> TASK PROMPT
Of all the entries below, retype only the lines from the one with "Previous (213, 120)" through the one with "Explore Destinations (113, 2009)", exactly as they appear.
* * * * *
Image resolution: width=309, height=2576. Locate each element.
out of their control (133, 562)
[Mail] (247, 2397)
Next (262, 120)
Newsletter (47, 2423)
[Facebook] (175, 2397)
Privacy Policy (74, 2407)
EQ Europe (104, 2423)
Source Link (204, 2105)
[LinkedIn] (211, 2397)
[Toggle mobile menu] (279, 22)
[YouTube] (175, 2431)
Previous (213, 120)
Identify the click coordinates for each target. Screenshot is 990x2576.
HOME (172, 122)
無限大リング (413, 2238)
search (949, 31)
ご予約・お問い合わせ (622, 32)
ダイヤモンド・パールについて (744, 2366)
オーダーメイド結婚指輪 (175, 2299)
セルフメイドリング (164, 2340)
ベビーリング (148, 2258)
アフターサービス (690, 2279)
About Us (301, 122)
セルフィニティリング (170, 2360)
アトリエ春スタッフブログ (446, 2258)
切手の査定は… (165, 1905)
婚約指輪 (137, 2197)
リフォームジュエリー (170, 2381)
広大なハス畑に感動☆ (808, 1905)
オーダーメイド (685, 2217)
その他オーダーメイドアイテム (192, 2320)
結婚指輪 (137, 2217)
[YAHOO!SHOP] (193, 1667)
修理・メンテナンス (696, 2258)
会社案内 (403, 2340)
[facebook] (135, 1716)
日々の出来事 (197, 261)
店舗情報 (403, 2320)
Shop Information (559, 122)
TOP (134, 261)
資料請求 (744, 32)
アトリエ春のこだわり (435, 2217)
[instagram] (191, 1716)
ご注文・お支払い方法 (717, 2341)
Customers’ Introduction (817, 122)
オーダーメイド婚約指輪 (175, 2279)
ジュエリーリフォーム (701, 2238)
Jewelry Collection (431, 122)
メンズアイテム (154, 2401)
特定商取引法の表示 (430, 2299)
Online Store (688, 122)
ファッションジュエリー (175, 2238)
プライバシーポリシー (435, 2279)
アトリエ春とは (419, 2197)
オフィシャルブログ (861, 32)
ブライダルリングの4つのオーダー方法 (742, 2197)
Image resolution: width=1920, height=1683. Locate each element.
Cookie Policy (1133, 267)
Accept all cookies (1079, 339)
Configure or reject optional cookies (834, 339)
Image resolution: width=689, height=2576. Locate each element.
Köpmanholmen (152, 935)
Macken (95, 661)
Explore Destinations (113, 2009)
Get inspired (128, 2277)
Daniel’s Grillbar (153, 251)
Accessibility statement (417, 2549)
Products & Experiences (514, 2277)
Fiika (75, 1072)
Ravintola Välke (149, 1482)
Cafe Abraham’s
* * * * *
> EXERCISE SOLUTION
Previous (213, 120)
Identify the click coordinates for each target. Screenshot is 990x2576.
HOME (172, 122)
無限大リング (413, 2238)
search (949, 31)
ご予約・お問い合わせ (622, 32)
ダイヤモンド・パールについて (744, 2366)
オーダーメイド結婚指輪 (175, 2299)
セルフメイドリング (164, 2340)
ベビーリング (148, 2258)
アフターサービス (690, 2279)
About Us (301, 122)
セルフィニティリング (170, 2360)
アトリエ春スタッフブログ (446, 2258)
切手の査定は… (165, 1905)
婚約指輪 (137, 2197)
リフォームジュエリー (170, 2381)
広大なハス畑に感動☆ (808, 1905)
オーダーメイド (685, 2217)
その他オーダーメイドアイテム (192, 2320)
結婚指輪 (137, 2217)
[YAHOO!SHOP] (193, 1667)
修理・メンテナンス (696, 2258)
会社案内 (403, 2340)
[facebook] (135, 1716)
日々の出来事 (197, 261)
店舗情報 (403, 2320)
Shop Information (559, 122)
TOP (134, 261)
資料請求 (744, 32)
アトリエ春のこだわり (435, 2217)
[instagram] (191, 1716)
ご注文・お支払い方法 (717, 2341)
Customers’ Introduction (817, 122)
オーダーメイド婚約指輪 (175, 2279)
ジュエリーリフォーム (701, 2238)
Jewelry Collection (431, 122)
メンズアイテム (154, 2401)
特定商取引法の表示 (430, 2299)
Online Store (688, 122)
ファッションジュエリー (175, 2238)
プライバシーポリシー (435, 2279)
アトリエ春とは (419, 2197)
オフィシャルブログ (861, 32)
ブライダルリングの4つのオーダー方法 (742, 2197)
Image resolution: width=1920, height=1683. Locate each element.
Cookie Policy (1133, 267)
Accept all cookies (1079, 339)
Configure or reject optional cookies (834, 339)
Image resolution: width=689, height=2576. Locate each element.
Köpmanholmen (152, 935)
Macken (95, 661)
Explore Destinations (113, 2009)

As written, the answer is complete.